Your instructions: Please write out the listing again, keeping every character the same.

※ ※ ※

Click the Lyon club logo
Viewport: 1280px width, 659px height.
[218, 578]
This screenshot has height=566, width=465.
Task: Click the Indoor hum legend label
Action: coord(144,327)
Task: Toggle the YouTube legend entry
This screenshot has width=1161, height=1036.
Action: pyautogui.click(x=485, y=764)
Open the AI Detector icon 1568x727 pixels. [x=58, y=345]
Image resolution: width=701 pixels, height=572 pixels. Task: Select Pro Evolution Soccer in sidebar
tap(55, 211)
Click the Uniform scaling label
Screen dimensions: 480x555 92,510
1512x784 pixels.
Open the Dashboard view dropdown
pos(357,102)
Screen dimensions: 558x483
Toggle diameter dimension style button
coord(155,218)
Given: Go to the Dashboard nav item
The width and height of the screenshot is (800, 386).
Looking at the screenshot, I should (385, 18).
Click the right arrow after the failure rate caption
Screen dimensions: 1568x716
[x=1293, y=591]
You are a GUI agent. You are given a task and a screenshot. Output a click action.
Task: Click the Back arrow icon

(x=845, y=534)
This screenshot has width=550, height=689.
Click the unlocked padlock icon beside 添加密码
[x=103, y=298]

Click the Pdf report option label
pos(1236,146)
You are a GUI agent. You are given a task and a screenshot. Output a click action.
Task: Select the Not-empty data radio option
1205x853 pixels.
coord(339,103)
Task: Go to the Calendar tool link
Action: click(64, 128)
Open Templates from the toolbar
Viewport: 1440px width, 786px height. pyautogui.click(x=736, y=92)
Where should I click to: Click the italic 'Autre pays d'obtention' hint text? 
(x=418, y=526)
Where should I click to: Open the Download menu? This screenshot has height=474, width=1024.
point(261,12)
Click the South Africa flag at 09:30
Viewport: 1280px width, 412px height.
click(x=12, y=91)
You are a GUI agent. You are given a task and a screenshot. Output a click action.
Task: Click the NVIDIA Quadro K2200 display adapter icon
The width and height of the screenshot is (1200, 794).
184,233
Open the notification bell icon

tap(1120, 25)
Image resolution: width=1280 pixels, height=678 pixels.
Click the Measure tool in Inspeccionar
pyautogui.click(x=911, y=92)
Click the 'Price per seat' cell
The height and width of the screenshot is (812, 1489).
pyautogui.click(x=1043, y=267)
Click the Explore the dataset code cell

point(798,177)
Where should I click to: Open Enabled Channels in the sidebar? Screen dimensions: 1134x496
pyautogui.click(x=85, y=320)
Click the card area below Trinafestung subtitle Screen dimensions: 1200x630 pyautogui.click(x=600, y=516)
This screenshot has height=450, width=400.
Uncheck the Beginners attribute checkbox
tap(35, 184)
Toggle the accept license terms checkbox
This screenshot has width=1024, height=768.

※ ※ ※

Task answer:
Click the Lyon club logo
Viewport: 1280px width, 659px height.
[218, 578]
This screenshot has height=566, width=465.
Task: Click the Indoor hum legend label
Action: coord(144,327)
Task: Toggle the YouTube legend entry
This screenshot has width=1161, height=1036.
Action: pyautogui.click(x=485, y=764)
Open the AI Detector icon 1568x727 pixels. [x=58, y=345]
Image resolution: width=701 pixels, height=572 pixels. Task: Select Pro Evolution Soccer in sidebar
tap(55, 211)
Click the Uniform scaling label
Screen dimensions: 480x555 92,510
1512x784 pixels.
Open the Dashboard view dropdown
pos(357,102)
Screen dimensions: 558x483
Toggle diameter dimension style button
coord(155,218)
Given: Go to the Dashboard nav item
The width and height of the screenshot is (800, 386).
Looking at the screenshot, I should (385, 18).
Click the right arrow after the failure rate caption
Screen dimensions: 1568x716
[x=1293, y=591]
You are a GUI agent. You are given a task and a screenshot. Output a click action.
Task: Click the Back arrow icon

(x=845, y=534)
This screenshot has width=550, height=689.
Click the unlocked padlock icon beside 添加密码
[x=103, y=298]

Click the Pdf report option label
pos(1236,146)
You are a GUI agent. You are given a task and a screenshot. Output a click action.
Task: Select the Not-empty data radio option
1205x853 pixels.
coord(339,103)
Task: Go to the Calendar tool link
Action: click(64, 128)
Open Templates from the toolbar
Viewport: 1440px width, 786px height. pyautogui.click(x=736, y=92)
Where should I click to: Click the italic 'Autre pays d'obtention' hint text? 
(x=418, y=526)
Where should I click to: Open the Download menu? This screenshot has height=474, width=1024.
point(261,12)
Click the South Africa flag at 09:30
Viewport: 1280px width, 412px height.
click(x=12, y=91)
You are a GUI agent. You are given a task and a screenshot. Output a click action.
Task: Click the NVIDIA Quadro K2200 display adapter icon
The width and height of the screenshot is (1200, 794).
184,233
Open the notification bell icon

tap(1120, 25)
Image resolution: width=1280 pixels, height=678 pixels.
Click the Measure tool in Inspeccionar
pyautogui.click(x=911, y=92)
Click the 'Price per seat' cell
The height and width of the screenshot is (812, 1489).
pyautogui.click(x=1043, y=267)
Click the Explore the dataset code cell

point(798,177)
Where should I click to: Open Enabled Channels in the sidebar? Screen dimensions: 1134x496
pyautogui.click(x=85, y=320)
Click the card area below Trinafestung subtitle Screen dimensions: 1200x630 pyautogui.click(x=600, y=516)
This screenshot has height=450, width=400.
Uncheck the Beginners attribute checkbox
tap(35, 184)
Toggle the accept license terms checkbox
This screenshot has width=1024, height=768.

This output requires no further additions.